Other presentations on the second day dealt with the challenges of communications in a complex category, the regulatory environment, and the future applications of microbiome-related tech and treatments. Some panelists urged the audience to be disruptive in messaging, the role of science and optimal ways for communicating new science was debated, other nutrients like mushrooms as modulators were introduced, and the ‘echo chamber’ that is our industry was also called out. In order for us to be successful, we truly need to reach outside our bubble to a wider influencer base.
In the regulatory session, the challenging EU claims environment was discussed with a huge strategic takeaway offered by Boots Walgreen’s Jen Thompson. She noted that brands are using ingredients for which claims are allowed, such as vitamin C or zinc and immunity, or calcium and digestion to support the claim, then adding functional (microbiome modulating) ingredients that are identified and associative. She also pointed out the importance of product names, suggested that so long as it was well removed from the actual ‘commerce’, that education can occur across the EU, and observed that there was some inconsistency across the EU where labeling ‘prebiotic’ was concerned (e.g., Italy allows it). Ivan Wasserman, talking about the US situation noted the inconsistency of doing nutrition science while dealing with structure-function claim limitations.

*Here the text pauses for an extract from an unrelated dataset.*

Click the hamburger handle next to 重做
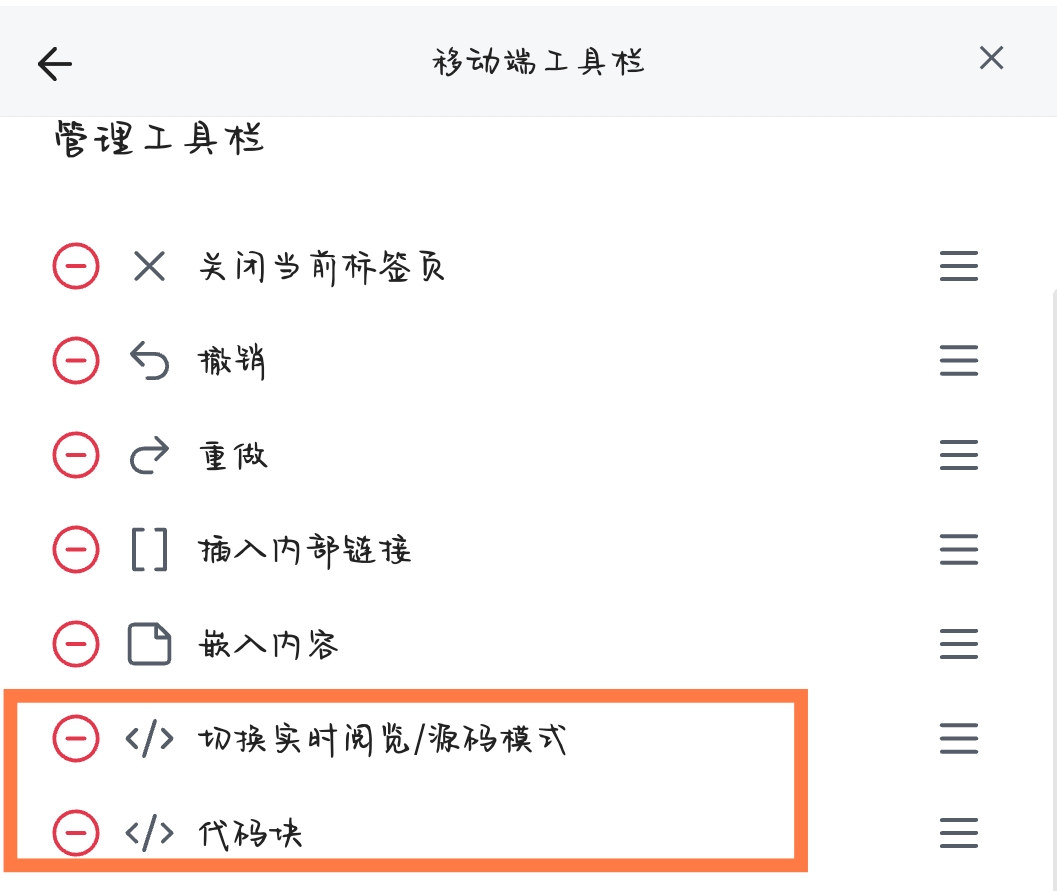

Our panel on the retail/consumer interface discussed the impact of AI, personalization, and diagnostics on this conversation, and at one point it was suggested that perhaps retailers need to look at this in-store zone or operation as a service center, rather than a profit center.
Let’s face it, there’s a lot to unpack in a space that is evolving daily. From tech and primary research to the market is a long journey. We all know that simplification is one of the keys to success, but at the same time, over-simplification does a disservice to ongoing and deep research, but also, if done too soon in the process, limits category potential. As consumers and influencers get stuck in what might be an arbitrary box from which it’s difficult or impossible to dislodge them. Will consumers eventually understand that microbiome modulating products can help them manage stress, or are they stuck in the digestion box? That remains to be seen.